(What is expected) Please output the section of the listing below that opens with the line containing "Click the heart like icon" and closes with the line containing "Click the first rating star", exactly and with nothing else.
------------------------------------
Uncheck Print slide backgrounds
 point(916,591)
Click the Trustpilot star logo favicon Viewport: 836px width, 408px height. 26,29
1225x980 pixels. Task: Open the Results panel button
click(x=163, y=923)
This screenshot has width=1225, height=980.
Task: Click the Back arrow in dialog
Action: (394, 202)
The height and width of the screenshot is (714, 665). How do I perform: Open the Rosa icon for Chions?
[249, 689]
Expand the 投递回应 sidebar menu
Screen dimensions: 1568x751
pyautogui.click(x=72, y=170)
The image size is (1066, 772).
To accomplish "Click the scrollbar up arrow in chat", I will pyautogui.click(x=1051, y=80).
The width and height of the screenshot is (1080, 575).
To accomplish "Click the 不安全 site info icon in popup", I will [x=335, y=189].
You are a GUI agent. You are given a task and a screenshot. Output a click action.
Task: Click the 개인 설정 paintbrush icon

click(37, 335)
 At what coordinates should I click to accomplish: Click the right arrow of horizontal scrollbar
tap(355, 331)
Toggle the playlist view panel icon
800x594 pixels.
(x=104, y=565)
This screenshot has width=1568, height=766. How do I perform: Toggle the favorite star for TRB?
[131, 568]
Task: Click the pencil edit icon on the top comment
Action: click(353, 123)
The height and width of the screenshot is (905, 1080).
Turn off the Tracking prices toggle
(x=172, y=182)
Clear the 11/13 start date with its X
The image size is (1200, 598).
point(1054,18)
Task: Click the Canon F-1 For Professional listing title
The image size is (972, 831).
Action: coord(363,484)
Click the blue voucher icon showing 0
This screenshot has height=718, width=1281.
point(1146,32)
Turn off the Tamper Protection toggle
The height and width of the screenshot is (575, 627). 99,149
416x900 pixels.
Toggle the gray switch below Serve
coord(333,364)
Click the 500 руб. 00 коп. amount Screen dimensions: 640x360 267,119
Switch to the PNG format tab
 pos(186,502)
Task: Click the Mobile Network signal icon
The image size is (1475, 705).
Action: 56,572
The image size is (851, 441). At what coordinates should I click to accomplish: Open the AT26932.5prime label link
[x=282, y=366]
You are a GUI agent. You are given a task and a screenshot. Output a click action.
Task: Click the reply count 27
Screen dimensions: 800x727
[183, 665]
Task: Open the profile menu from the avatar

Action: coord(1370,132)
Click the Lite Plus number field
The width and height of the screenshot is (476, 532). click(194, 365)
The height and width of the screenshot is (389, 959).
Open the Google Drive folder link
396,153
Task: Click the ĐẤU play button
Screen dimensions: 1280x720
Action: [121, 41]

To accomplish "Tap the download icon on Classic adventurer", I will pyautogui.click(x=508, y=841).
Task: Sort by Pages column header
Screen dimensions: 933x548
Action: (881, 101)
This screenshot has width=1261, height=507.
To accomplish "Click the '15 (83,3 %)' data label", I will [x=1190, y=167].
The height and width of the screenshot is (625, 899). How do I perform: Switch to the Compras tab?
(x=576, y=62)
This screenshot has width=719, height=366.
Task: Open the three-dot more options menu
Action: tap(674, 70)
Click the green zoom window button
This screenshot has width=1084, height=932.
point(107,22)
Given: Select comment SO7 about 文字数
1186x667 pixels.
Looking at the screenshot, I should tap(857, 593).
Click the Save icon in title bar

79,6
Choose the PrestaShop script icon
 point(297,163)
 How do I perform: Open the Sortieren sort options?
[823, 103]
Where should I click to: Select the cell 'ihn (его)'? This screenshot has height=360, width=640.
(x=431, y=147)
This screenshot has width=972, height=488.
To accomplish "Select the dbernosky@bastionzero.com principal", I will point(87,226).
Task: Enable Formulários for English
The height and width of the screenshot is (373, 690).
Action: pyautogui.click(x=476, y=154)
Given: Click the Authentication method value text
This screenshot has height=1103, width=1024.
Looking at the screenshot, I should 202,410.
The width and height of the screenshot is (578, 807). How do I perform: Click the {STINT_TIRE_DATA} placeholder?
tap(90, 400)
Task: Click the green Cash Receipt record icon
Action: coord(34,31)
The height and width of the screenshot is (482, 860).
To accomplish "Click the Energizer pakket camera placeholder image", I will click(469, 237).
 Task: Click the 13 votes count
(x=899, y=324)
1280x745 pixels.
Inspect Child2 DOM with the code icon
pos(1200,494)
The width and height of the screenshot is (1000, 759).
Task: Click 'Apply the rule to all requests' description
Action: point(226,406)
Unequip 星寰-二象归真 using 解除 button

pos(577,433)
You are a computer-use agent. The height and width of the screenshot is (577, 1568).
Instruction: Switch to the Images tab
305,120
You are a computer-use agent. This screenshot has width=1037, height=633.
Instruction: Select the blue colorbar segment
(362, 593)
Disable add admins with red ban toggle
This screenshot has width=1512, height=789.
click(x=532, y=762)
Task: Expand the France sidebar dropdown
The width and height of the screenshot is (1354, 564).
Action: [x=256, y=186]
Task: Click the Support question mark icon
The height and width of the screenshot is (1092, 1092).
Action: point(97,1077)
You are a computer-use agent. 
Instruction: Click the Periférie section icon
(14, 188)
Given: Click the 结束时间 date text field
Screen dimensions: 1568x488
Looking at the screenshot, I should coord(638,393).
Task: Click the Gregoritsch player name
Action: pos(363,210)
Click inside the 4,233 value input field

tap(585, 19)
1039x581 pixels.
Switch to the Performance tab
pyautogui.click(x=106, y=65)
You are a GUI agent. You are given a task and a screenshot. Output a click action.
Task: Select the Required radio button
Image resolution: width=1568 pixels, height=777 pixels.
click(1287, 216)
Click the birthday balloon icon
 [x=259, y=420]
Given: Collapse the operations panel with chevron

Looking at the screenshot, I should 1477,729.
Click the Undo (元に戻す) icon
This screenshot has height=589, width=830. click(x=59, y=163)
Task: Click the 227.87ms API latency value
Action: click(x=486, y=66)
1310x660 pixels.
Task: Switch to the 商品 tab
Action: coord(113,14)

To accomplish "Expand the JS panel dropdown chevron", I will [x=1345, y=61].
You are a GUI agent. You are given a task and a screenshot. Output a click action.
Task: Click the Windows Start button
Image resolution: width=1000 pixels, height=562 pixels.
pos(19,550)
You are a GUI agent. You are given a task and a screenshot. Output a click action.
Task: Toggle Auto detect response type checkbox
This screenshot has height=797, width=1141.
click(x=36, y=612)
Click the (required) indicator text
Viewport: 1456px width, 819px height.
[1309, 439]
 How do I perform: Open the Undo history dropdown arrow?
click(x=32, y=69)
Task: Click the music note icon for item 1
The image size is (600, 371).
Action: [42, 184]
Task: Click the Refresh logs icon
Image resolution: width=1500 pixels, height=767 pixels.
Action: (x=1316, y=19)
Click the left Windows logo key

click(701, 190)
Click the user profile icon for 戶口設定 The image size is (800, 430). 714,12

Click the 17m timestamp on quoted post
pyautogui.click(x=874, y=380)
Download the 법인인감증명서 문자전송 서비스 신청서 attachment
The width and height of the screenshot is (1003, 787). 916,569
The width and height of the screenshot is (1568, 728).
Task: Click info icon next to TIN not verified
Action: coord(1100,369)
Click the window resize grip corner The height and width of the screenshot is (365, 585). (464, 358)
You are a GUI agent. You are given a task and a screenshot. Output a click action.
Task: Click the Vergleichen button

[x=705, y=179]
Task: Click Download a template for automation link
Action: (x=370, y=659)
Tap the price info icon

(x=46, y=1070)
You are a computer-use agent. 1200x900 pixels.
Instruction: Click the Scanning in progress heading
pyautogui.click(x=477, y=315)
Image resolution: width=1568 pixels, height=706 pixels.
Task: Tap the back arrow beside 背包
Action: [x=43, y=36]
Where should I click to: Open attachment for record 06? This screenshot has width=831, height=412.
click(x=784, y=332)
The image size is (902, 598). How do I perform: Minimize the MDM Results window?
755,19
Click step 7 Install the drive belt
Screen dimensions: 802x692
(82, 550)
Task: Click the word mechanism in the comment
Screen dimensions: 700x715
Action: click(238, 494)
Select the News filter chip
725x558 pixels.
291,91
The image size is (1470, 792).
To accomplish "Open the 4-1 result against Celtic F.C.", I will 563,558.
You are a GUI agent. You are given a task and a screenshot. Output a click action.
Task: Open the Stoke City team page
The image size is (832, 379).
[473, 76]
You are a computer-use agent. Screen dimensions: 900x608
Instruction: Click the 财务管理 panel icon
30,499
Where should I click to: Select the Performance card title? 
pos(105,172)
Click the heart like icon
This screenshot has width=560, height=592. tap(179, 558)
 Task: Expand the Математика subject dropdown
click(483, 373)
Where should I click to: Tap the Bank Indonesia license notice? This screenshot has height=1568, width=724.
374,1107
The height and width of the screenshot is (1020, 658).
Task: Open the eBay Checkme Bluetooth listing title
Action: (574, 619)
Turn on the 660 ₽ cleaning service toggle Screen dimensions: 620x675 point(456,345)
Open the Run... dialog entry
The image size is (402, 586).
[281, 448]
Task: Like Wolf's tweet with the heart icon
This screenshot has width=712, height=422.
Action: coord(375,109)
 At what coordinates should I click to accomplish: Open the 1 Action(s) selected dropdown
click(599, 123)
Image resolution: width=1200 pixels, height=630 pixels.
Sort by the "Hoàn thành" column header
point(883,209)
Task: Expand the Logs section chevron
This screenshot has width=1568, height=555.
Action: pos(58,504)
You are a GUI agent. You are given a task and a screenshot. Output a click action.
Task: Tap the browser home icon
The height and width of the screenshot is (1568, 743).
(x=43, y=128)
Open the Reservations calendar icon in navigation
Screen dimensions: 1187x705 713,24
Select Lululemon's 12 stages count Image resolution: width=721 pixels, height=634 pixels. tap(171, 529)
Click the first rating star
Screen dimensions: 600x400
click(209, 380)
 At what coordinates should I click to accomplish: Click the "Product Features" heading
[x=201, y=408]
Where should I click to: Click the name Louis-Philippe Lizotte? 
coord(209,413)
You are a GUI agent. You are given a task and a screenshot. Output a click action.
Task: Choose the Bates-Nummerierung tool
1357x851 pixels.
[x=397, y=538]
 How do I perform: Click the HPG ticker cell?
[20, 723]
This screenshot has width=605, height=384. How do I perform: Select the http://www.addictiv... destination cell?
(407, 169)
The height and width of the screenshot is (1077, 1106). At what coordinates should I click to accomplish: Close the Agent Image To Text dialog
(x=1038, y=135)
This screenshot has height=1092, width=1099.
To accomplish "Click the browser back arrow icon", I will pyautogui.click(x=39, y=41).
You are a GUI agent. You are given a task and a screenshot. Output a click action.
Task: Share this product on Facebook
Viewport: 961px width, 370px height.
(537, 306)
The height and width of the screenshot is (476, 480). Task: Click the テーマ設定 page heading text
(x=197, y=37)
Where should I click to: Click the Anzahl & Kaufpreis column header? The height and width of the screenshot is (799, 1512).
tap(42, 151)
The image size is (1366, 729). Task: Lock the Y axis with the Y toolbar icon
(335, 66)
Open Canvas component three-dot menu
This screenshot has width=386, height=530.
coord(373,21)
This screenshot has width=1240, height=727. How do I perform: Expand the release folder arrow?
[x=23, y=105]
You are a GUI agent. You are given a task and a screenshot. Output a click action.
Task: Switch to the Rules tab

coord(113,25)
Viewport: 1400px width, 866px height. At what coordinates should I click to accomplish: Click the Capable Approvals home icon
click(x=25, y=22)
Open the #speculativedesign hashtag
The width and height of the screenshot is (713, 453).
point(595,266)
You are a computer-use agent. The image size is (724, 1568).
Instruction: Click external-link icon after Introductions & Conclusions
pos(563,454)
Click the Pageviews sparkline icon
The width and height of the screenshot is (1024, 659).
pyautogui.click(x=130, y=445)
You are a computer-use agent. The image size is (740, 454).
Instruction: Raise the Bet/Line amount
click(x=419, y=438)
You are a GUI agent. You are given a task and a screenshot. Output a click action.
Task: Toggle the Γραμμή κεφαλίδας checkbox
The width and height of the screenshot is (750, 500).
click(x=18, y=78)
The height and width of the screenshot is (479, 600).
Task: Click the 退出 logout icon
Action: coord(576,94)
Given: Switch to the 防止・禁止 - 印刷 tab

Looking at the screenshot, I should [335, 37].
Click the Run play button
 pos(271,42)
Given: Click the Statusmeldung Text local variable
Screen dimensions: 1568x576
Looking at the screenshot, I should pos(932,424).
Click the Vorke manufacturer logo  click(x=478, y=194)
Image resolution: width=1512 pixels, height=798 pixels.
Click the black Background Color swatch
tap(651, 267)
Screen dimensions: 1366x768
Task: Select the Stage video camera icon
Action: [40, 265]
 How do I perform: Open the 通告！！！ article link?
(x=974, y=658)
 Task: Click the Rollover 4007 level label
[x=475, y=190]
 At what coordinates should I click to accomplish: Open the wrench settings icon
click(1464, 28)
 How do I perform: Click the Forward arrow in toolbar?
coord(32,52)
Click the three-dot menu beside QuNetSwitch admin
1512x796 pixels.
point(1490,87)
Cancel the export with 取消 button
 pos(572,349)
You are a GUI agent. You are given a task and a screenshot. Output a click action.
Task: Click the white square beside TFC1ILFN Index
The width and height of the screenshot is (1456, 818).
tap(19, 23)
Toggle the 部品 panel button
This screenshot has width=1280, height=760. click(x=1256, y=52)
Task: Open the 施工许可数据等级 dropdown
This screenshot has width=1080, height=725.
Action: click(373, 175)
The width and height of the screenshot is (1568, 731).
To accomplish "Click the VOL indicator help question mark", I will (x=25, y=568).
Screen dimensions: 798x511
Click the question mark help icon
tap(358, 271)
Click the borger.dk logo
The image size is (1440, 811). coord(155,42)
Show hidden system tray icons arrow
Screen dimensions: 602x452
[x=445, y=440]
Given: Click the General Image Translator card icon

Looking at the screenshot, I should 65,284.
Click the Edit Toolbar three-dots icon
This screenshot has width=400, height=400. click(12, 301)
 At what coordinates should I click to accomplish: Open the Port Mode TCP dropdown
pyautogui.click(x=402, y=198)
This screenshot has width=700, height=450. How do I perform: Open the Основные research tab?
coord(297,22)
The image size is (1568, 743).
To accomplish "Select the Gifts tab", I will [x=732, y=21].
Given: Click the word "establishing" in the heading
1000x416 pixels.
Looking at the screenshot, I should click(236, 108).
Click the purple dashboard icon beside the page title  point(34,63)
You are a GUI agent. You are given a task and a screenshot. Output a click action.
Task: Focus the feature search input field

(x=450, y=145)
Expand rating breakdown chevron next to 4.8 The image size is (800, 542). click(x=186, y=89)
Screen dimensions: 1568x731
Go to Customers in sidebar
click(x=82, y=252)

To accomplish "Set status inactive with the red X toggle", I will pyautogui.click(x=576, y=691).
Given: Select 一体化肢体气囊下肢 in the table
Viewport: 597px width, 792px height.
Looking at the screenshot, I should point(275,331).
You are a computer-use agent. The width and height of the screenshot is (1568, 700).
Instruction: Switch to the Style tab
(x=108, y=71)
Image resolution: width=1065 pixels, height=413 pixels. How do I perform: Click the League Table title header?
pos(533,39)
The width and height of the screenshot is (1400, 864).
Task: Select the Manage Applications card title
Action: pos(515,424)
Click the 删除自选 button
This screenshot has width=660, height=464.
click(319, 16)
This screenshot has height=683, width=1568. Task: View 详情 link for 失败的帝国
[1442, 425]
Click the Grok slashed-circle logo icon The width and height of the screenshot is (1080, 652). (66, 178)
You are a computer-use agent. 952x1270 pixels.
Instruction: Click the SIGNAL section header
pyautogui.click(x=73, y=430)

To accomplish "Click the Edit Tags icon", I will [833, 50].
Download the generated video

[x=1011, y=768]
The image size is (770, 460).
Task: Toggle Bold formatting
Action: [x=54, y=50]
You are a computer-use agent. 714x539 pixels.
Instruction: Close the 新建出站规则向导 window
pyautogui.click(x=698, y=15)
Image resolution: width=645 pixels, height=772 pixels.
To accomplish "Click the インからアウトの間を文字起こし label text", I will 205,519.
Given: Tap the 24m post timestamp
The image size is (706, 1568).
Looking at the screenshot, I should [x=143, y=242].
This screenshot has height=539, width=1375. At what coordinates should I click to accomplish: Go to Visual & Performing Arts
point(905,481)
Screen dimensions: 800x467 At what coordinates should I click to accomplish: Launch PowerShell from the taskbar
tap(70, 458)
------------------------------------
(Exercise output)
Click the heart like icon
This screenshot has width=560, height=592. tap(179, 558)
 Task: Expand the Математика subject dropdown
click(483, 373)
Where should I click to: Tap the Bank Indonesia license notice? This screenshot has height=1568, width=724.
374,1107
The height and width of the screenshot is (1020, 658).
Task: Open the eBay Checkme Bluetooth listing title
Action: (574, 619)
Turn on the 660 ₽ cleaning service toggle Screen dimensions: 620x675 point(456,345)
Open the Run... dialog entry
The image size is (402, 586).
[281, 448]
Task: Like Wolf's tweet with the heart icon
This screenshot has width=712, height=422.
Action: coord(375,109)
 At what coordinates should I click to accomplish: Open the 1 Action(s) selected dropdown
click(599, 123)
Image resolution: width=1200 pixels, height=630 pixels.
Sort by the "Hoàn thành" column header
point(883,209)
Task: Expand the Logs section chevron
This screenshot has width=1568, height=555.
Action: pos(58,504)
You are a GUI agent. You are given a task and a screenshot. Output a click action.
Task: Tap the browser home icon
The height and width of the screenshot is (1568, 743).
(x=43, y=128)
Open the Reservations calendar icon in navigation
Screen dimensions: 1187x705 713,24
Select Lululemon's 12 stages count Image resolution: width=721 pixels, height=634 pixels. tap(171, 529)
Click the first rating star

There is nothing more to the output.